# [Work order]
Below are entries to return in full. Keep each one exact.

# [Given records]
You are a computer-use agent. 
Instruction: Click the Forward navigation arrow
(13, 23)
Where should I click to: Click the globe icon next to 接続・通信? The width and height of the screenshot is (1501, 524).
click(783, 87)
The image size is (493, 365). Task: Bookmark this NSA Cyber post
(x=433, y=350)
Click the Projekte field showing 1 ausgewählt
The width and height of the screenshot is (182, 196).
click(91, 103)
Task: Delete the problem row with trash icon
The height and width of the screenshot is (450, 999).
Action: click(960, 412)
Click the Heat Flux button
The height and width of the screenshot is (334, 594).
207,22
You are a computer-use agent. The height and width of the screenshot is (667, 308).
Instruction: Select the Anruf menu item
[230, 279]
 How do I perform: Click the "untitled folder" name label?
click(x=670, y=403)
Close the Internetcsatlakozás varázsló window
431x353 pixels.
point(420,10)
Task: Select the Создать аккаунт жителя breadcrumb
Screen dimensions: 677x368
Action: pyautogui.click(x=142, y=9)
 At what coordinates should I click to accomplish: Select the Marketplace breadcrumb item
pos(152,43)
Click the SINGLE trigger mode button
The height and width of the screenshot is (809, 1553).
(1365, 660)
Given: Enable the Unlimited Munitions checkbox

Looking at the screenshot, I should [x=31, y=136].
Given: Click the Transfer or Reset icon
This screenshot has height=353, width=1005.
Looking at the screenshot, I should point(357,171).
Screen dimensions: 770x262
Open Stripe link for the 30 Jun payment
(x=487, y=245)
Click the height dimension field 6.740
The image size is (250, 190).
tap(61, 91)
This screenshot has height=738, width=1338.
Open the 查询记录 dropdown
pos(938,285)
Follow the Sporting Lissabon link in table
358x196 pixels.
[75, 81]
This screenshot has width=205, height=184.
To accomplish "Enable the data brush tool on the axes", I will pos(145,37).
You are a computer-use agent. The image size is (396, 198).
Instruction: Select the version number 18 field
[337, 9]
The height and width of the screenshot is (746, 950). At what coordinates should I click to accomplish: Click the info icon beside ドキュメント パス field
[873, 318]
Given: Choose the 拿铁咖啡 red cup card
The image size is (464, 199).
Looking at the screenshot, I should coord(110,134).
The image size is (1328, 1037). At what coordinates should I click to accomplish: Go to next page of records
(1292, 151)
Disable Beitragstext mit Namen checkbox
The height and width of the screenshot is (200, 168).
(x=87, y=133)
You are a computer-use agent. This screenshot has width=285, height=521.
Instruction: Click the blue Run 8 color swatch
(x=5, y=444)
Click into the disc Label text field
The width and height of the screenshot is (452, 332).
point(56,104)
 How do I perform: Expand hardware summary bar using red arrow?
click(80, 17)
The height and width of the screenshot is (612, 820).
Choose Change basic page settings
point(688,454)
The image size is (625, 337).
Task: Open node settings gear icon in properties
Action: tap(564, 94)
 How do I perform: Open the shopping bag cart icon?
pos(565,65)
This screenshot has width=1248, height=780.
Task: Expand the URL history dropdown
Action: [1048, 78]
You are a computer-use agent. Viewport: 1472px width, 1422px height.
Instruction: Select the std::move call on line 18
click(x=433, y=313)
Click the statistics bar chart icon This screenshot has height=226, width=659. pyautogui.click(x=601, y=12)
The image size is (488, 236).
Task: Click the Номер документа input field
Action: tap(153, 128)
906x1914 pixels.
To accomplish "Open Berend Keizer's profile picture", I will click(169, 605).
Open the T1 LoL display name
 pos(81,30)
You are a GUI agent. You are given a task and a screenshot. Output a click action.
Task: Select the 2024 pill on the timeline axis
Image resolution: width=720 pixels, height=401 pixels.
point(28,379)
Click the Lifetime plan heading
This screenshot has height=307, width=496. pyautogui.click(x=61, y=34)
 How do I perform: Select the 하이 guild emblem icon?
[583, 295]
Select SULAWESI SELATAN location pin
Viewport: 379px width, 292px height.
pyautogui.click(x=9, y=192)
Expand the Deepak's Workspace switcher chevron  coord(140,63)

# [Result]
You are a computer-use agent. 
Instruction: Click the Forward navigation arrow
(13, 23)
Where should I click to: Click the globe icon next to 接続・通信? The width and height of the screenshot is (1501, 524).
click(783, 87)
The image size is (493, 365). Task: Bookmark this NSA Cyber post
(x=433, y=350)
Click the Projekte field showing 1 ausgewählt
The width and height of the screenshot is (182, 196).
click(91, 103)
Task: Delete the problem row with trash icon
The height and width of the screenshot is (450, 999).
Action: click(960, 412)
Click the Heat Flux button
The height and width of the screenshot is (334, 594).
207,22
You are a computer-use agent. The height and width of the screenshot is (667, 308).
Instruction: Select the Anruf menu item
[230, 279]
 How do I perform: Click the "untitled folder" name label?
click(x=670, y=403)
Close the Internetcsatlakozás varázsló window
431x353 pixels.
point(420,10)
Task: Select the Создать аккаунт жителя breadcrumb
Screen dimensions: 677x368
Action: pyautogui.click(x=142, y=9)
 At what coordinates should I click to accomplish: Select the Marketplace breadcrumb item
pos(152,43)
Click the SINGLE trigger mode button
The height and width of the screenshot is (809, 1553).
(1365, 660)
Given: Enable the Unlimited Munitions checkbox

Looking at the screenshot, I should [x=31, y=136].
Given: Click the Transfer or Reset icon
This screenshot has height=353, width=1005.
Looking at the screenshot, I should point(357,171).
Screen dimensions: 770x262
Open Stripe link for the 30 Jun payment
(x=487, y=245)
Click the height dimension field 6.740
The image size is (250, 190).
tap(61, 91)
This screenshot has height=738, width=1338.
Open the 查询记录 dropdown
pos(938,285)
Follow the Sporting Lissabon link in table
358x196 pixels.
[75, 81]
This screenshot has width=205, height=184.
To accomplish "Enable the data brush tool on the axes", I will pos(145,37).
You are a computer-use agent. The image size is (396, 198).
Instruction: Select the version number 18 field
[337, 9]
The height and width of the screenshot is (746, 950). At what coordinates should I click to accomplish: Click the info icon beside ドキュメント パス field
[873, 318]
Given: Choose the 拿铁咖啡 red cup card
The image size is (464, 199).
Looking at the screenshot, I should coord(110,134).
The image size is (1328, 1037). At what coordinates should I click to accomplish: Go to next page of records
(1292, 151)
Disable Beitragstext mit Namen checkbox
The height and width of the screenshot is (200, 168).
(x=87, y=133)
You are a computer-use agent. This screenshot has width=285, height=521.
Instruction: Click the blue Run 8 color swatch
(x=5, y=444)
Click into the disc Label text field
The width and height of the screenshot is (452, 332).
point(56,104)
 How do I perform: Expand hardware summary bar using red arrow?
click(80, 17)
The height and width of the screenshot is (612, 820).
Choose Change basic page settings
point(688,454)
The image size is (625, 337).
Task: Open node settings gear icon in properties
Action: tap(564, 94)
 How do I perform: Open the shopping bag cart icon?
pos(565,65)
This screenshot has width=1248, height=780.
Task: Expand the URL history dropdown
Action: [1048, 78]
You are a computer-use agent. Viewport: 1472px width, 1422px height.
Instruction: Select the std::move call on line 18
click(x=433, y=313)
Click the statistics bar chart icon This screenshot has height=226, width=659. pyautogui.click(x=601, y=12)
The image size is (488, 236).
Task: Click the Номер документа input field
Action: tap(153, 128)
906x1914 pixels.
To accomplish "Open Berend Keizer's profile picture", I will click(169, 605).
Open the T1 LoL display name
 pos(81,30)
You are a GUI agent. You are given a task and a screenshot. Output a click action.
Task: Select the 2024 pill on the timeline axis
Image resolution: width=720 pixels, height=401 pixels.
point(28,379)
Click the Lifetime plan heading
This screenshot has height=307, width=496. pyautogui.click(x=61, y=34)
 How do I perform: Select the 하이 guild emblem icon?
[583, 295]
Select SULAWESI SELATAN location pin
Viewport: 379px width, 292px height.
pyautogui.click(x=9, y=192)
Expand the Deepak's Workspace switcher chevron  coord(140,63)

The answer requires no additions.